Best answer: Are there any lead guitarists that I should be looking to for inspiration?

How about:

Ruyter Suys from Nashville Pussy (warning: video possibly NSFW due to language.)

Carrie Brownstein from Sleater-Kinney.

Bonnie Raitt

Susan Tedeschi

We had a recent AskMe (This rock chick needs more rock chicks to listen to) that was aimed more at finding women singers, but lots of the answers suggested bands and/or people who are also instrumentalists.

On a more general note, there was another recent AskMe (How do you dance like nobody's watching?) where quite a few people talked about the process of learning to be more comfortable performing in public.

And of course tons of guitar players over the years have cribbed from Pete Townshend of The Who.
posted by soundguy99 at 8:07 AM on January 23, 2014 [1 favorite]

Think about what basic sort of style appeals to you first. Overdriven and "hell yeah" loud like in the Haim clip (cool clip - not what their album is like at all!)? Slinky and twangy like country/roots stuff (or even the Band, or Dire Straits' first two albums)? Show-offy and fast like a lot of metal? Melodic but off-the-cuff and messy like Stephen Malkmus? Bluesy? Straight to the point like maybe the Breeders?

You don't have to pigeonhole yourself, but some types of playing favor minimalism and ideas over virtuosity and will let you get your point across without needing to have 10 years under your belt. Speaking of which, try to have a point to your playing. If you are good at humming or improvising melodies, make one in your head while some chord changes or a song is playing, then try to pick it out on the guitar. Don't overplay - you can walk into any guitar shop and probably find a guy working there who can play stuff that George Harrison couldn't have played technically, but also that he probably wouldn't have *wanted* to play and with good reason. Just say something with it.

I started off with blues (the scales are very prevalent in rock music, and a simple blues progression will let you try lots of things out) and did a lot of jamming (not in front of an audience!!) and wanted to stretch out, but after a stint in an alt-country band I realized that I could say pretty much anything I wanted musically in eight bars or less. As Archer would say, "PHRASING!!" Don't just go up and down scales till you get tired (unless you like extended solos, in which case go for it). Usually only other guitarists care about those though, so frankly I'd try to speak to the rest of the people in the crowd instead of the 3 guitarists standing there critiquing you.

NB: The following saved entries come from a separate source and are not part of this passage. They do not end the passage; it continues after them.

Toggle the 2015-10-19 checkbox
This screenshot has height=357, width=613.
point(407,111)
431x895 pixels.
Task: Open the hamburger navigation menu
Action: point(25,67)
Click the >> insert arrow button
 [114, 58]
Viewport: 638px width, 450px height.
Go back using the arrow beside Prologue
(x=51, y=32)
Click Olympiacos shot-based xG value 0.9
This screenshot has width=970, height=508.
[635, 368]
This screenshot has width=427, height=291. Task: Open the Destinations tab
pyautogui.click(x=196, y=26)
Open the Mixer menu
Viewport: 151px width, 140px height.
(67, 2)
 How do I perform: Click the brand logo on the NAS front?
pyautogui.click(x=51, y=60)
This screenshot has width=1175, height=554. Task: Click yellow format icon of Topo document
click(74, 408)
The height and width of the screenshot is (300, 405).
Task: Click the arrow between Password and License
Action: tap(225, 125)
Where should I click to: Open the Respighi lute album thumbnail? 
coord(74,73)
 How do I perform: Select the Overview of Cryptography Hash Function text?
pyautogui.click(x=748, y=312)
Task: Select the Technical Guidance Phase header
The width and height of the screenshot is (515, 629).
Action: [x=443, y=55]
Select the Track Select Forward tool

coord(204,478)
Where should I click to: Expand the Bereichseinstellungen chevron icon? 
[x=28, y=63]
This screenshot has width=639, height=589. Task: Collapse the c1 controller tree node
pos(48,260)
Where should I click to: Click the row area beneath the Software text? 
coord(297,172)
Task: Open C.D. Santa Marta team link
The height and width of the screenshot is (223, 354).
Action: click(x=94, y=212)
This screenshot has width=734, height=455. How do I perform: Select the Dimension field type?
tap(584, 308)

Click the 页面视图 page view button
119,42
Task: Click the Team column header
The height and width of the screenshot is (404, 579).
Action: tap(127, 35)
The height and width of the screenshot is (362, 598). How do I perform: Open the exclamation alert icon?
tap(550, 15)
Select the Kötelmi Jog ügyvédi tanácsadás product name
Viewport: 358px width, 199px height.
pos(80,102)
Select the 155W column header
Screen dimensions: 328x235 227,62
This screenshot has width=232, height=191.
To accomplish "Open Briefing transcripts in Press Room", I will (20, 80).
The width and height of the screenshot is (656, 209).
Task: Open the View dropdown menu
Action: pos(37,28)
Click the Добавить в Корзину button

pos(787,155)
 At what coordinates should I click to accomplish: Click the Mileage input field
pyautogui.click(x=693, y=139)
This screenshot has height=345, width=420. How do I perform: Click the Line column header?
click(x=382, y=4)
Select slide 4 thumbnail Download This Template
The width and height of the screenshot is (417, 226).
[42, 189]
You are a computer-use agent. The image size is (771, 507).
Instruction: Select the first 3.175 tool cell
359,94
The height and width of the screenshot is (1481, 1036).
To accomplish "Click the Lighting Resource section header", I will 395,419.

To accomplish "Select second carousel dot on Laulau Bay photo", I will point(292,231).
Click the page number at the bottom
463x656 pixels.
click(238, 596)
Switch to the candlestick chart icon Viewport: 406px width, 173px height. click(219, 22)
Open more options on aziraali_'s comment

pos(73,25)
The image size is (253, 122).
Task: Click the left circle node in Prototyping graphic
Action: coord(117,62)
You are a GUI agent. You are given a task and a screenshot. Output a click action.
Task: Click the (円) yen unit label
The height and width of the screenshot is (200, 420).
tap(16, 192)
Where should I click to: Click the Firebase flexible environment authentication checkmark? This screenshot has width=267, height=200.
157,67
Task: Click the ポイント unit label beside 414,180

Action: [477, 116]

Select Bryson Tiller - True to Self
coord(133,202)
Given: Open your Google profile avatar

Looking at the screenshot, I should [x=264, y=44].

Jeez, I have lots of thoughts on this. Other stuff:

* lead and rhythm playing don't have to be separate things. Hendrix for example had a really fluid style that intermingled chords and little riffs throughout the song.
* Some of the most effective lead playing is the little flourishes in between lyrics, or right near a change, rhater than a big solo. I was in a band where I was the lead guitarist but I used to say I was the "frosting guitarist". The rhythm player was pretty much defining the song so I just had to add a nice design on top, not big globs of frosting goo.
* Compose some solos. Put the guitar down and listen to the song, and plot out something in your head. Then play it. This will make your playing memorable to people and give you a fallback live if you are tired or sick and still have to come up with something.

As far as confidence, you need to spend a lot of time playing with no one else around. Not just sitting around your bedroom, but somewhere like a practice space where you can crank it up, move around, make faces in a mirror, whatever. Then surround yourself with musicians who make you feel good about your playing and who you trust to carry you if you screw up. Then take it out in public. I would describe myself as fairly shy and nerdy/introverted, but I got to the point where I was able to play lead in front of a packed club of 700 people without being all that nervous. People want you to succeed and are very forgiving of small mistakes or even big ones like restarting songs. Just plug ahead and don't worry about it ...
posted by freecellwizard at 11:20 AM on January 23, 2014 [3 favorites]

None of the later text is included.